Ce chiffre, qui inclut les montants que les banques commerciales détiennent auprès de la banque centrale, est considéré un indicateur fiable des achats de devises de la BNS. «Elle continue d’intervenir», affirme ainsi Maxime Botteron. L’économiste de la grande banque a constaté que ces dépôts à vue ont augmenté de 14,8 milliards de francs, la semaine dernière. Ce, après une première hausse de 26,2 milliards de francs, durant la semaine du 19 au 23 janvier.

«Comme nous l’écrivions dans une étude précédente, nous pensons que la BNS est entrée dans un régime de «plancher flottant», qui induit également des interventions sur les marchés de changes» pour affaiblir le franc suisse. Comme d’autres spécialistes, à l’image de Fabrizio Quirighetti, de la banque Syz & Co, Credit Suisse estime également que la BNS n’achète pas que des euros, mais aussi des dollars, «ainsi que des monnaies asiatiques», ajoute Maxime Botteron.

Ce lundi, l’euro «culmine» à plus de 1,0540 franc, après avoir chuté brièvement jusqu’à 0,86 franc, le 15 janvier, et après avoir passé plusieurs jours proche du seuil psychologique de 1 franc.
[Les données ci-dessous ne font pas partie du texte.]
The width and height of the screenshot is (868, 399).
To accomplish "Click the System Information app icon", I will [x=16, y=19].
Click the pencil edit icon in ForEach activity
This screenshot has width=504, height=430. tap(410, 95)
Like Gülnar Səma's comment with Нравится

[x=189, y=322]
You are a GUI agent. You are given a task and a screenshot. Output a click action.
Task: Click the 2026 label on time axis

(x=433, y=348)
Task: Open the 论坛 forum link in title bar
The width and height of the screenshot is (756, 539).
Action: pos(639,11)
Le dollar, lui, vaut 93 centimes. Il n’avait pas été aussi faible, depuis que le taux plancher a été supprimé.

La stabilité de l’euro face au franc, alors qu’il a encore baissé face au dollar, avait interpellé plus d’un observateur, ces derniers jours. Même lundi dernier, au lendemain de la victoire, certes attendue, du parti anti-austérité Syriza en Grèce, la monnaie unique est restée au-dessus de 1 franc. Cette prise de pouvoir remet pourtant en cause les futurs remboursements de la dette grecque, et jette un nouveau froid sur le climat en zone euro.

Ainsi, en Suisse, depuis ce dimanche, une rumeur persistante refait surface. La BNS a une stratégie alternative. Elle serait en train de viser une fourchette de 1,05 à 1,10 franc pour un euro. Des sources proches de l’institut monétaire l’ont confié à Schweiz am Sonntag. Une information que la BNS n’a pas voulu commenter.

Les statistiques publiées lundi matin «confirment que la BNS est dans le marché», a réagi Manuel Olivieri, un stratège du Crédit Agricole cité par l’agence Reuters. «Elle essaie de lisser les flux et la volatilité, ajoute-t-il. Nous constatons par ailleurs que nos clients restent à distance respectable de cette devise, à cause de cette volatilité.»